A l’occasion du centenaire de sa création, nous republions cet article consacré à Ciboulette de Reynaldo Hahn.
En 1923, Reynaldo Hahn a déjà une solide réputation dans le monde musical et bénéficie d’une forte aura due à sa vaste culture et à un caractère agréable, distingué et généreux qu’aime tant Proust, son ancien amant et son ami éternel. À 45 ans en 1920, ce Vénézuélien naturalisé français en 1912, a mis sa science musicale, acquise au Conservatoire auprès, au service de la mélodie, dans laquelle il excelle, chantant lui-même dans nombre de salons mondains qu’il fréquente assidument. Son catalogue compte également de nombreuses pièces pour piano, quelques morceaux symphoniques bien oubliés aujourd’hui, une pincée de musique de chambre et de rares opéras-comiques.

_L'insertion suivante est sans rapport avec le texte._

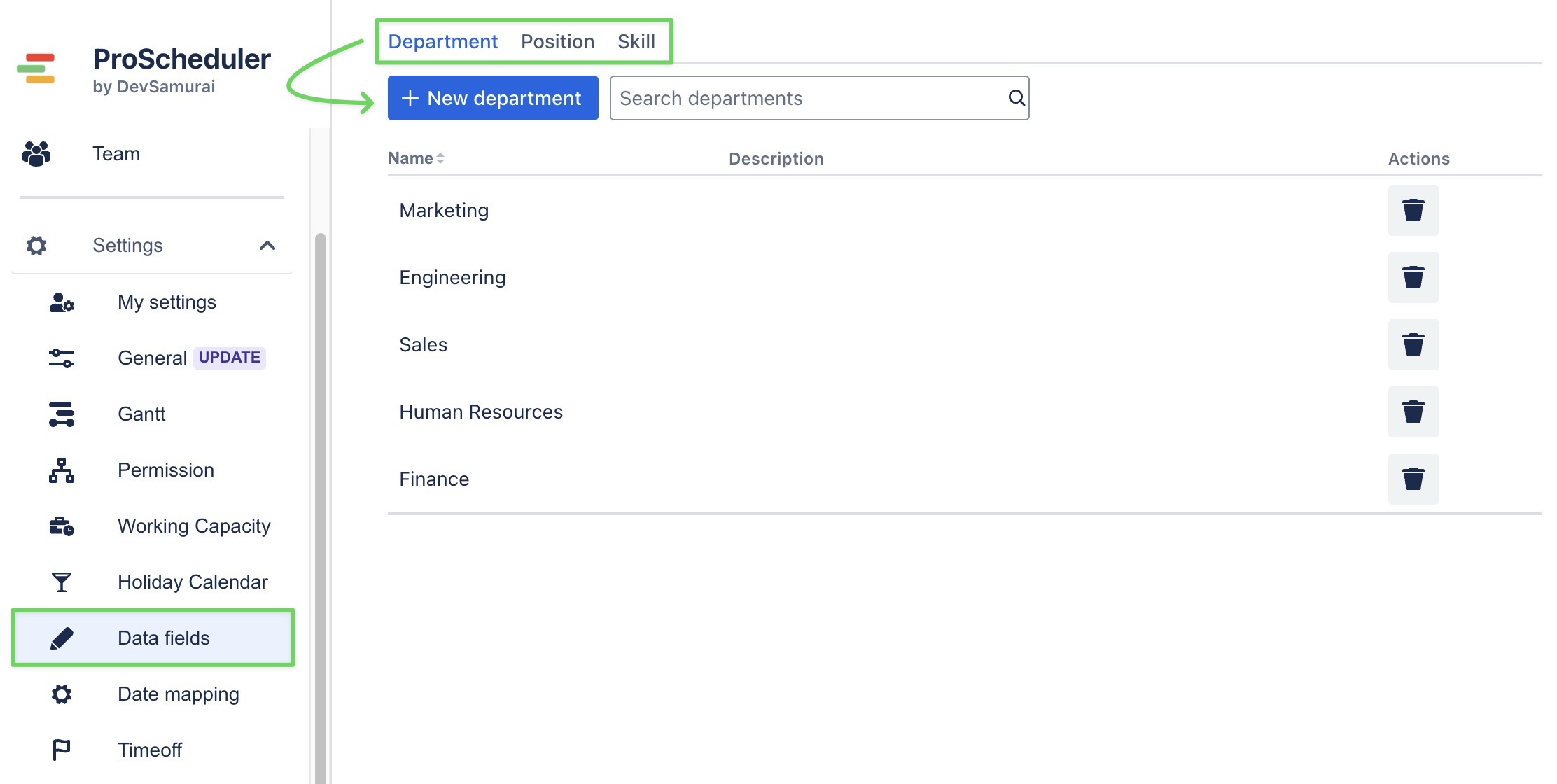The height and width of the screenshot is (784, 1557).
Task: Collapse the Settings section chevron
Action: pos(267,246)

C’est à un genre qui n’est pas encore suranné au tournant des années 20 qu’il va s’intéresser pour la première fois : l’opérette.

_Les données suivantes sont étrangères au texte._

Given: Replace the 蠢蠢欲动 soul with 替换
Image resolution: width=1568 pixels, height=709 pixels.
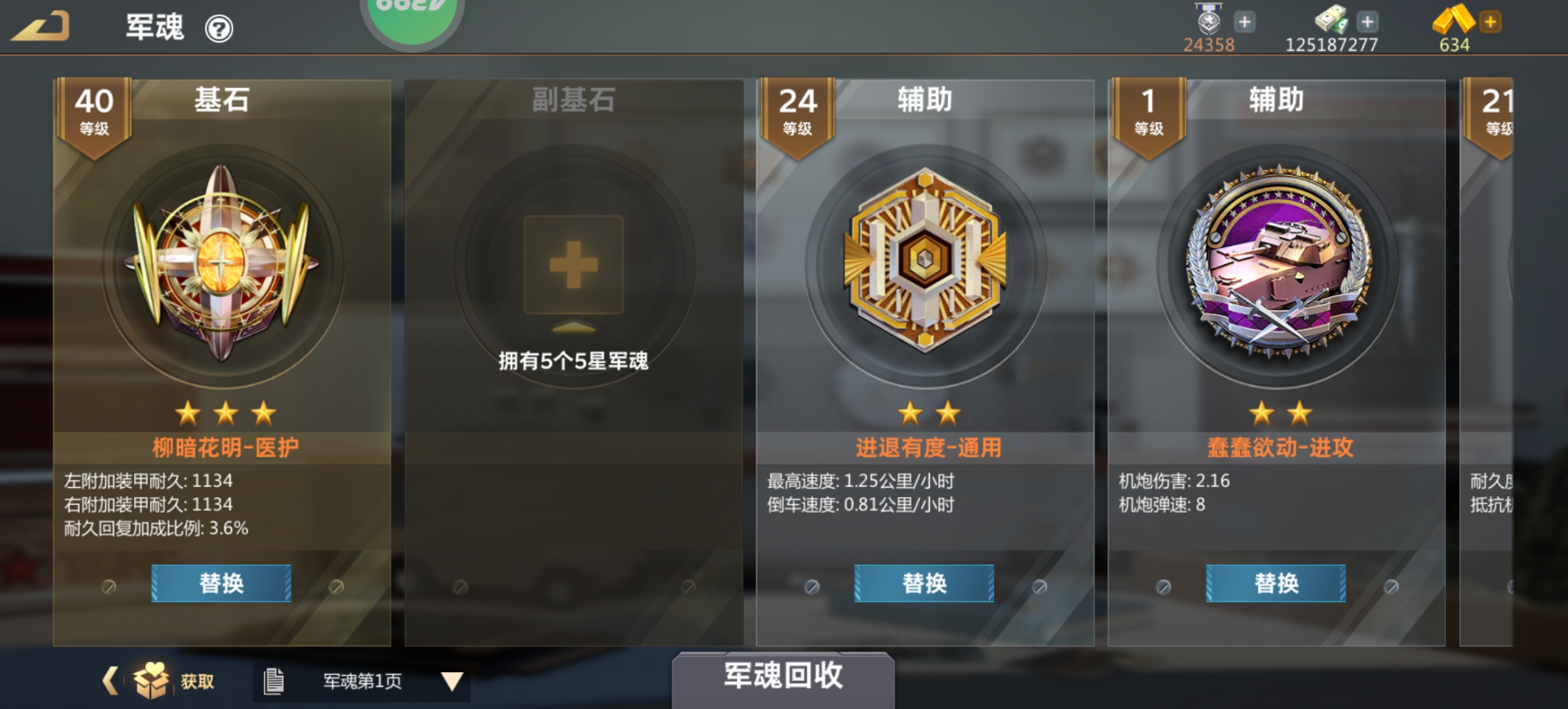Looking at the screenshot, I should [1276, 583].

En effet, pour répondre à l’influence croissante des ragtimes venus des États-Unis pendant et après la guerre et que Hahn n’apprécie pas, parlant d’une « terrible maladie importée d’Amérique qui fait partout d’affreux ravages : la syncopite infectieuse », le directeur du Figaro, Robert de Flers, lui propose le livret d’une opérette. Hahn est depuis 1921 le critique musical attitré du journal et De Flers est un ami d’enfance. Ce dernier lui envoie en effet un télégramme : « Acceptez-vous composer musique opérette dans cadre Halles comme Fille Angot ? Amicalement. Flers ».

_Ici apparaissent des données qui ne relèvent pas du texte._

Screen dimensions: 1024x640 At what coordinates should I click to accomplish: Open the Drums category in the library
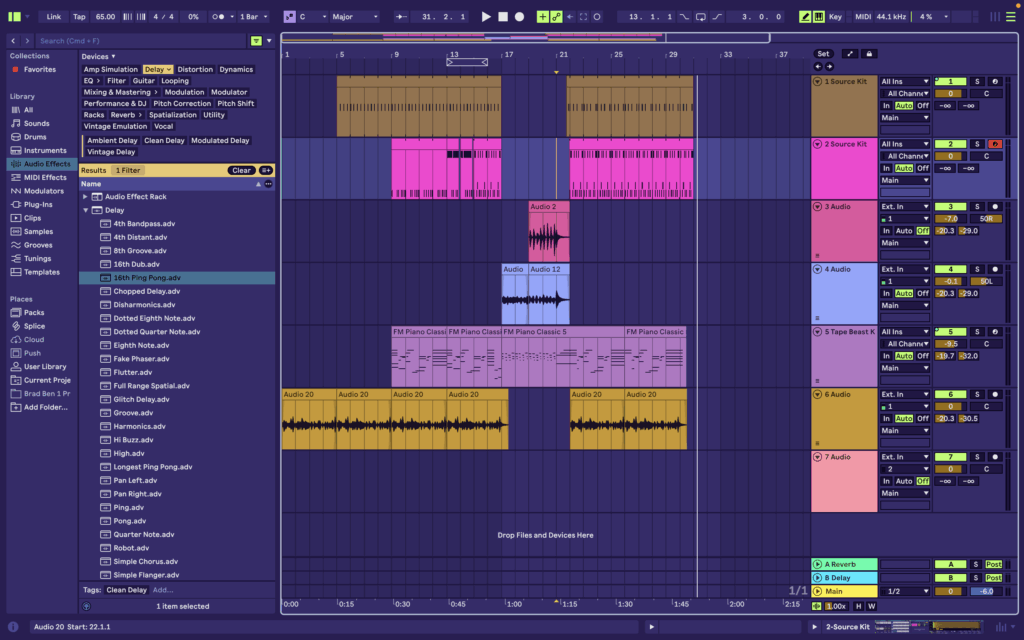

Le directeur du journal est lui-même auteur ou co-auteur de nombreuses comédies pour le théâtre et travaille avec deux comparses, Armand de Caillavet et Francis de Croisset, pour tricoter le livret de Ciboulette.
Reynaldo Hahn est emballé. La référence à la Fille de Mme Angot de Lecocq dans le télégramme de Flers fait mouche : le voici dépositaire de la tradition de l’opérette française hérité de la seconde moitié du siècle précédent, incarnée par Offenbach, bien sûr, mais aussi, dans un registre un peu différent par Lecocq, Hervé, Audran et plus récemment Messager. « Ciboulette s’inscrira en réaction contre le goût contemporain teinté d’un fâcheux américanisme : il s’agit de produire une opérette bien traditionnelle, bien française, et de la réussir ! » écrit-il. Il hésite cependant sur le titre, qui ne lui plait pas beaucoup et préférerait « Citronette » ( !). Mais Ciboulette n’est que le surnom aimable d’une jeune maraîchère qui s’appelle plutôt Marie-Jeanne et c’est finalement le sobriquet retenu.
Hahn imagine une musique aérienne et gracieuse qui illumine l’œuvre mais tout autant le commanditaire : « Je ne connais rien de plus frais et de plus délicat. Sa musique embaume le muguet ! » s’écrie de Flers en découvrant la partition.
Hahn n’est pas aussi sûr de son œuvre. Le soir de la première au Théâtre des Variétés, voici 97 ans, il préfère aller au cinéma. Pris d’un petit doute, tout de même, il fait un détour vers le théâtre en sortant de sa projection. Une foule y est amassée et Francis de Croisset, reconnaissant Hahn, le tire littéralement vers la scène où le compositeur remporte un triomphe mémorable, dû tout autant à sa musique qu’à ses interprètes ce soir là. La critique est à l’avenant et il faut bien reconnaître qu’il s’agit aujourd’hui de la seule œuvre de Reynaldo Hahn encore régulièrement jouée de nos jours.
Une « musique qui embaume le muguet » ? Certes, aujourd’hui délicieusement surannée, mais aussi qui ne manque pas de tendresse, comme dans « Y’a des arbres, c’est sa banlieue », magnifié par Julie Fuchs dans un disque récital récent et rafraichissant.